Work order
Return all entries word for word, but drop any images.

Dataset records

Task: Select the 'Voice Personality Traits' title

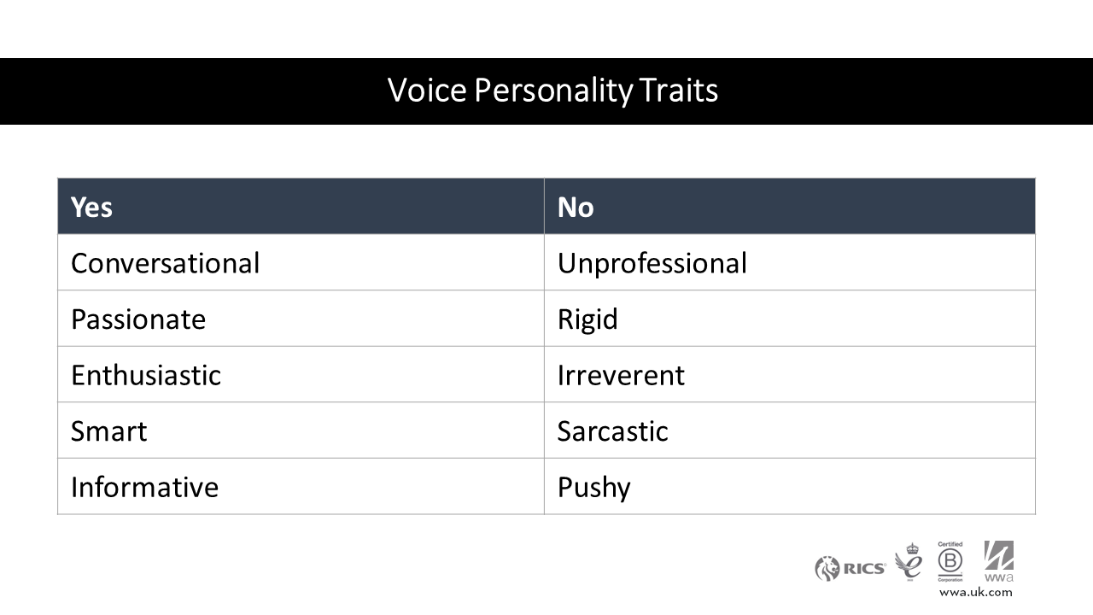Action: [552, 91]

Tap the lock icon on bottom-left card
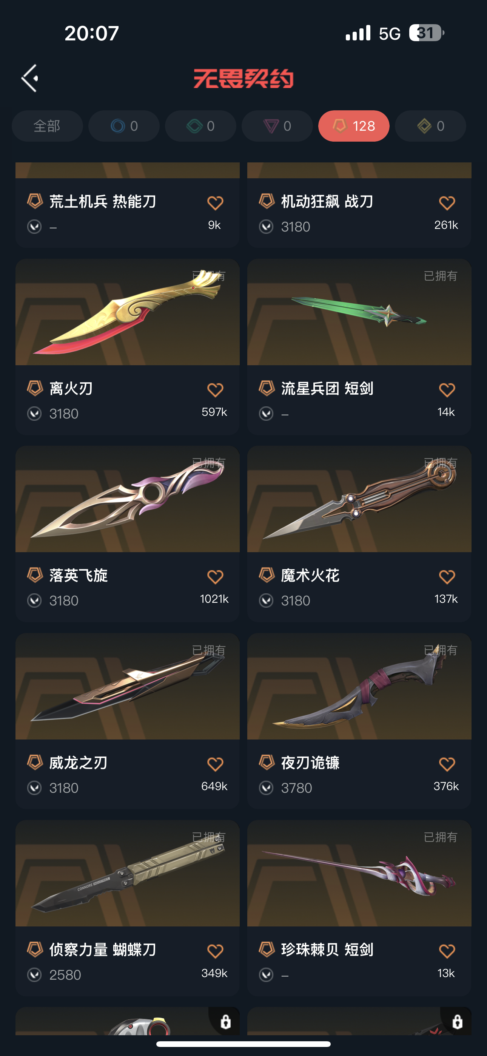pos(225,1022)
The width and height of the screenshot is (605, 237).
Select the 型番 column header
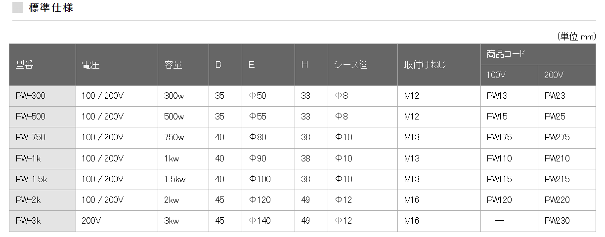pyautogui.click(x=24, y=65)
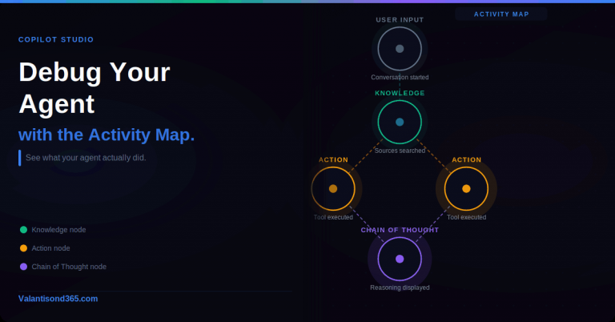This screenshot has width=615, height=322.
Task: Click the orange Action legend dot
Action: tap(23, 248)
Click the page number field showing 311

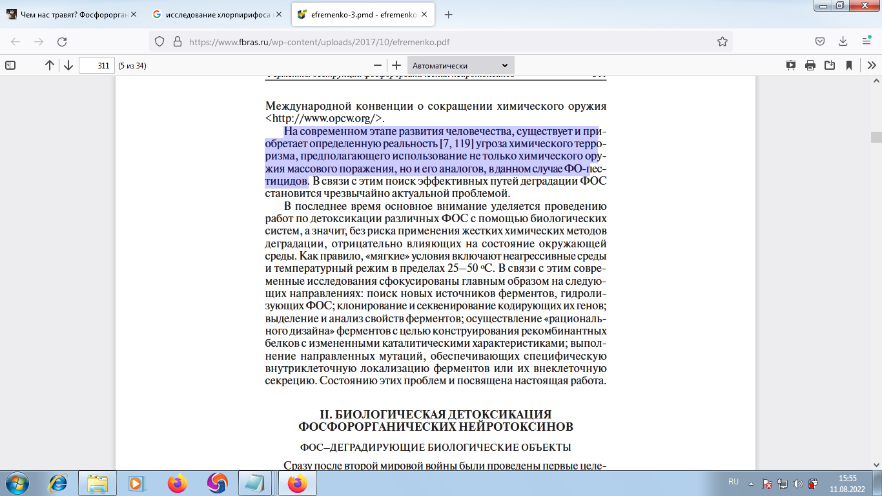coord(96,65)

Solution to this problem
Task: Select the 'Voice Personality Traits' title

Action: [552, 91]

Tap the lock icon on bottom-left card
pos(225,1022)
The width and height of the screenshot is (605, 237).
Select the 型番 column header
pyautogui.click(x=24, y=65)
This screenshot has width=615, height=322.
Task: Click the orange Action legend dot
Action: tap(23, 248)
Click the page number field showing 311

coord(96,65)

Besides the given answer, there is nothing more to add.